С открытой раной в голове, сломанной рукой и многочисленными обломками в теле, в коматозном состоянии, с ушибом легких, утратой способности глотать Андрея привезли в киевскую больницу. Там вывели из комы, немного подлечили и отправили во Львов — чистить от гноя рану в голове и зашивать ее. Это был уже июль.
«Вот смотрите, тут у меня кости нет, под кожей уже сразу мозг», — Андрей осторожно касается своей головы. Из-под коротенького «ежика» волос отчетливо просматривается полукруг шрама.
Несколько месяцев реабилитации пошли мужчине на пользу: хоть и с ортезом на ноге, с палочкой, он может самостоятельно ходить. И немного двигает пальцами на руке.

▬▬▬

### Цель задания
Перепишите слово в слово весь текст о лечении Андрея. Опирайтесь только на этот текст.

### Собранные данные
▬▬▬

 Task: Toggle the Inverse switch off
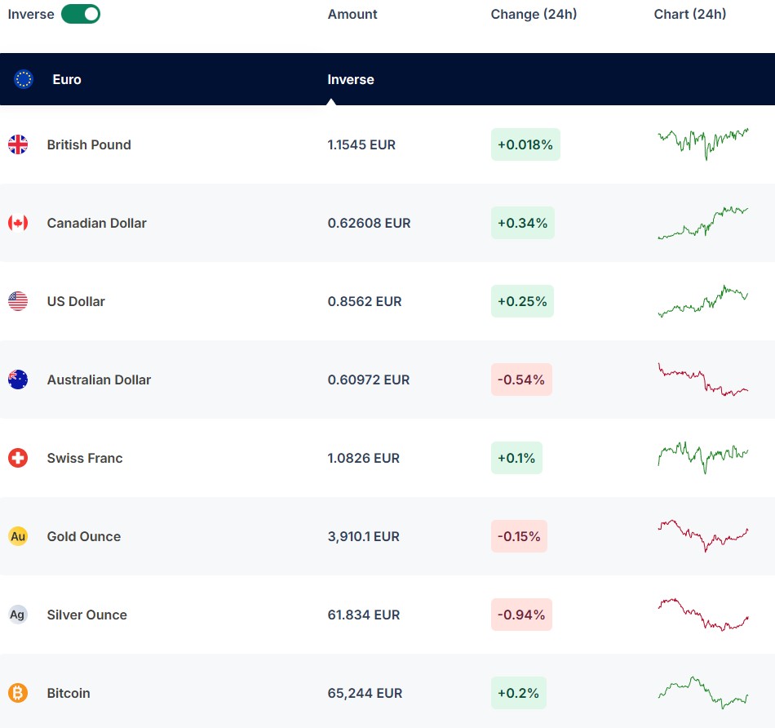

▬▬▬

### Результат
С открытой раной в голове, сломанной рукой и многочисленными обломками в теле, в коматозном состоянии, с ушибом легких, утратой способности глотать Андрея привезли в киевскую больницу. Там вывели из комы, немного подлечили и отправили во Львов — чистить от гноя рану в голове и зашивать ее. Это был уже июль.
«Вот смотрите, тут у меня кости нет, под кожей уже сразу мозг», — Андрей осторожно касается своей головы. Из-под коротенького «ежика» волос отчетливо просматривается полукруг шрама.
Несколько месяцев реабилитации пошли мужчине на пользу: хоть и с ортезом на ноге, с палочкой, он может самостоятельно ходить. И немного двигает пальцами на руке.